▸ Task details
Retype the passage of the news article below from "Trump’s promise referenced" up to and including "in women’s sports.", with no changes.

During Tuesday night’s speech to a joint session of Congress, President Donald Trump praised 19-year-old North Carolinian Payton McNabb. She was severely injured by a transgender athlete during a high school girls’ volleyball game, and has since an outspoken advocate of banning biological men from competing in sports designated for biological women. Trump and his wife Melanie invited McNabb, a native of Murphy, to be a special guest during the address.
During his address, Trump promised McNabb that any schools allowing men to compete in women’s sports would be blocked from receiving federal funding.
“Payton, from now on, schools will kick the men off the girls’ team, or they will lose all federal funding,” said Trump. The comment was met with immediate applause, but McNabb noted that not a single Democrat applauded the line.
“The hypocrisy… Democrats claim to be champions for women, even wearing pink for show, but just yesterday, not a single one voted for the protection of women and girls,” McNabb posted on X . “Tonight, not one stood up. Not one clapped. Their behavior all night wasn’t just embarrassing, it was disgraceful and frankly, evil.”
Trump’s promise referenced an executive order (EO) he signed one month ago, on February 5, blocking federal funding from schools that allow men to compete in women’s sports.
“Therefore, it is the policy of the United States to rescind all funds from educational programs that deprive women and girls of fair athletic opportunities, which results in the endangerment, humiliation, and silencing of women and girls and deprives them of privacy,” reads the order. “It shall also be the policy of the United States to oppose male competitive participation in women’s sports more broadly, as a matter of safety, fairness, dignity, and truth.”

▸ Record extracts

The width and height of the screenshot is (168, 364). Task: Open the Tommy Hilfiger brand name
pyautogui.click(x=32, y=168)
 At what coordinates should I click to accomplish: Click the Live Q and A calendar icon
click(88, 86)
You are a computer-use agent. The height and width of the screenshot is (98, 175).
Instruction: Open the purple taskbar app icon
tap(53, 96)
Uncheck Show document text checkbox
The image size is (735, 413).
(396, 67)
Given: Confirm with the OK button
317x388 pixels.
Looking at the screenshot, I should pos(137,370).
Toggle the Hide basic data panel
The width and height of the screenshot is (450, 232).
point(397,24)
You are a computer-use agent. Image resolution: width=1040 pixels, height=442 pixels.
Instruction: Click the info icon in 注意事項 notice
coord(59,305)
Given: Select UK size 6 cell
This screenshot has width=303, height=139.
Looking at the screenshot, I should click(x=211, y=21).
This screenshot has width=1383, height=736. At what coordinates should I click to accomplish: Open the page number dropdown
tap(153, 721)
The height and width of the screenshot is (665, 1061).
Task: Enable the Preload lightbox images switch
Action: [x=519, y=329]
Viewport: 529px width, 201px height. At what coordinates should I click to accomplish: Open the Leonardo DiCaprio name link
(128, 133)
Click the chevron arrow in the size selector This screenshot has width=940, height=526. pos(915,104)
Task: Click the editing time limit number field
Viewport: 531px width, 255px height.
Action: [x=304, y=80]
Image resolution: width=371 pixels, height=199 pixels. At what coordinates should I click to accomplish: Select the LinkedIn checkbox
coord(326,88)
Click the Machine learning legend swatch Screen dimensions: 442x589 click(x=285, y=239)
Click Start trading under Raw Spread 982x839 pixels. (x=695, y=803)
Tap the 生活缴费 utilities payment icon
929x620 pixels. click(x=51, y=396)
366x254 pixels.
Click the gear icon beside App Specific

▸ Exercise result
Trump’s promise referenced an executive order (EO) he signed one month ago, on February 5, blocking federal funding from schools that allow men to compete in women’s sports.